Em sua participação, fechando nesse domingo (22) o encontro de lideranças empresárias em evento promovido pela Rede Gazeta em Pedra Azul, o governador Paulo Hartung retomou o discurso de busca de alternativas para sair da crise sem abrir o cofre.
Para os meios políticos, o discurso foi mais uma vez para fora do Estado, como ele mesmo admitiu. Precisamos mexer no País. Por isso estou me envolvendo na política nacional”, disse ao jornal A Gazeta. O governador estaria tentando aumentar a projeção de sua imagem, legitimando a estratégia de enfrentamento da crise. As medidas de austeridade, justificadas por um “quadro caótico” inflado pelo próprio governo, serviu internamente para mandar os prefeitos que bateram à porta do Palácio Anchieta atrás de dinheiro, de pires vazios para seus municípios. A mensagem do governador era de que os prefeitos seguissem a mesma receita amarga para enfrentar a crise.
Com o cofre fechado, Hartung disse aos gestores que não houve preparação para a crise, que não tinha recursos e que os prefeitos deveriam buscar alternativas para equilibrar suas contas. Esse discurso ele leva agora para o cenário nacional, tentando emplacar o trabalho feito no Espírito Santo como um exemplo a ser seguido pelos demais estados brasileiros.

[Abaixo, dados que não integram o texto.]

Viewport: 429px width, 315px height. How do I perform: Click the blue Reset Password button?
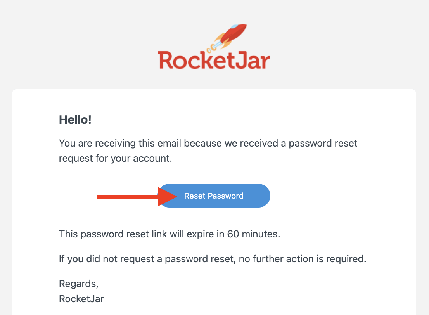tap(214, 196)
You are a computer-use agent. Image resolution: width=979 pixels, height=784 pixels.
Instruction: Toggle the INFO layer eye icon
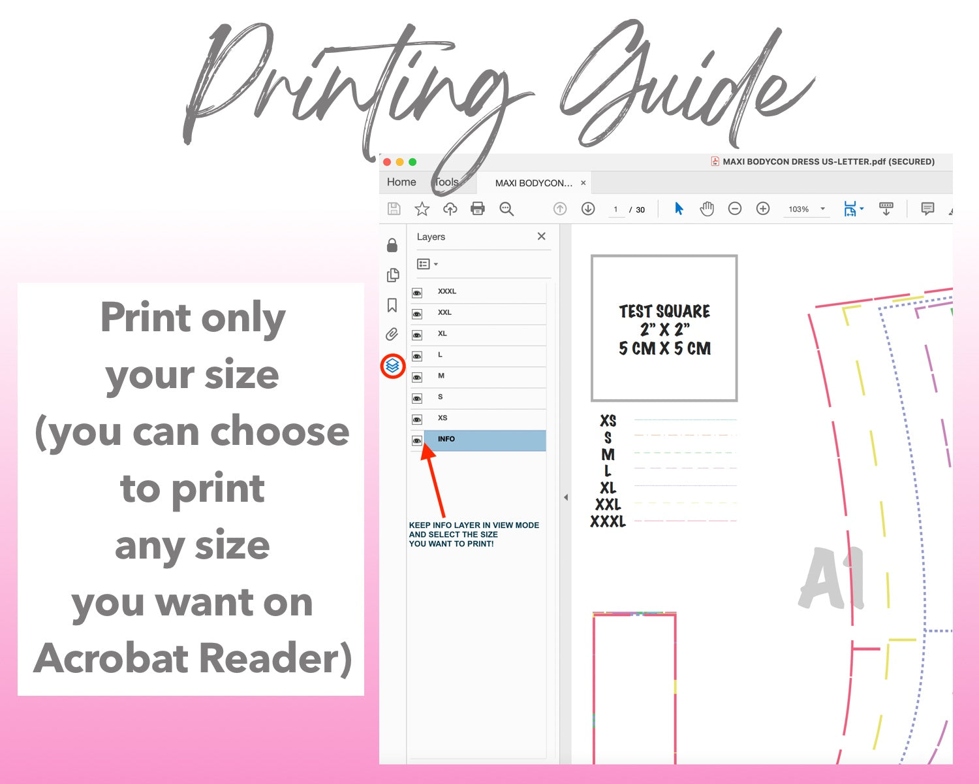click(417, 441)
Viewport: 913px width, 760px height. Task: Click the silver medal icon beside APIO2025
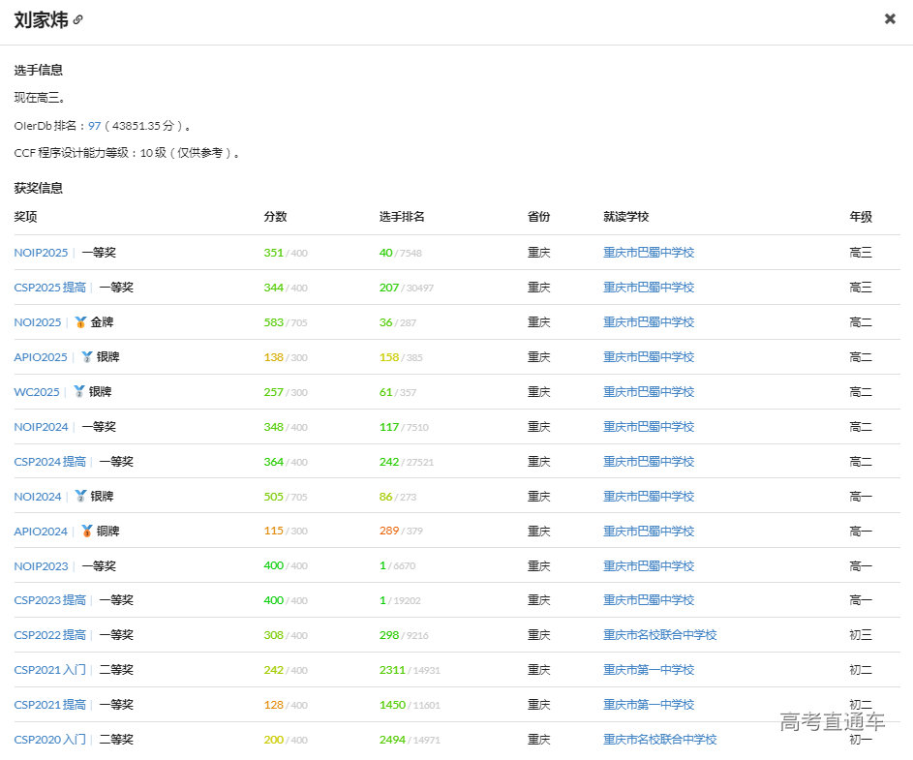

Paralelamente, Hartung deixa transparecer o afastamento da aliança que fez com o tucano Aécio Neves nas eleições de 2014, ao mesmo tempo em que mostra que o governo federal precisa de ajuda para sair da estagnação. Ele cutuca Dilma e Aécio: “Quem ganhou não entendeu o recado das urnas, não trabalhou para agregar um pedaço do País. E quem perdeu não desceu do palanque”, disse.
Neste sentido, o governador se apresenta como o detentor de uma solução que serviria de exemplo para o País. “O dever de casa do capixaba está sendo feito, mas precisamos mexer no País. Por isso, estou me envolvendo mais na política nacional para dar uma contribuição para o País achar o caminho”, acrescentou o governador à reportagem de A Gazeta.

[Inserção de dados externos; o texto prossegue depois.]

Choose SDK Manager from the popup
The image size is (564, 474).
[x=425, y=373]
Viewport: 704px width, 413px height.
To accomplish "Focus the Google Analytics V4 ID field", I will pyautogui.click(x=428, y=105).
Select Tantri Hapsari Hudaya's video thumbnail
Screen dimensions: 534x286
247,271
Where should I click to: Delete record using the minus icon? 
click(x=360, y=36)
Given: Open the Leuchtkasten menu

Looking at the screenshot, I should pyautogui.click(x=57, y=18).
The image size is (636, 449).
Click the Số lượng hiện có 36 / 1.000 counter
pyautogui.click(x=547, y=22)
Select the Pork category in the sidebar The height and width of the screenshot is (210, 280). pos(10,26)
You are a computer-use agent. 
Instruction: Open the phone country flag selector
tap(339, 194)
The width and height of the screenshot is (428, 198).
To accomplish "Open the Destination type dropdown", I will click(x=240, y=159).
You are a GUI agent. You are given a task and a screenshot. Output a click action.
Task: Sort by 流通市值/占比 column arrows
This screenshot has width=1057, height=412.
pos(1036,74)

Nesse ponto ele abre o espaço para que a presidente Dilma adote o mesmo expediente, negando o socorro aos governadores que correm ao governo federal para pedir ajuda. Assim, Hartung apareceria como um interlocutor entre o governo federal e os governadores, mostrando que os gestores estaduais precisariam buscar alternativas para retomar o crescimento sem recorrer aos cofres presidenciais.
Desde o fim do processo eleitoral de 2014, Hartung tem buscado uma posição neutra na disputa nacional. Embora não se aproxime muito da presidente Dilma Rousseff e do PT, ele também não tem adotado o discurso da oposição, liderada pelo seu parceiro de palanque Aécio Neves. Por isso, os indícios de que ele estaria de malas prontas para o ninho tucano, começam a ficar turvos.
Nacionalmente, Hartung não tem uma boa imagem com as lideranças partidárias. Por isso, a tendência é de que ele esteja construindo um caminho que possa levá-lo tanto à reeleição como deixar uma porta aberta no cenário nacional.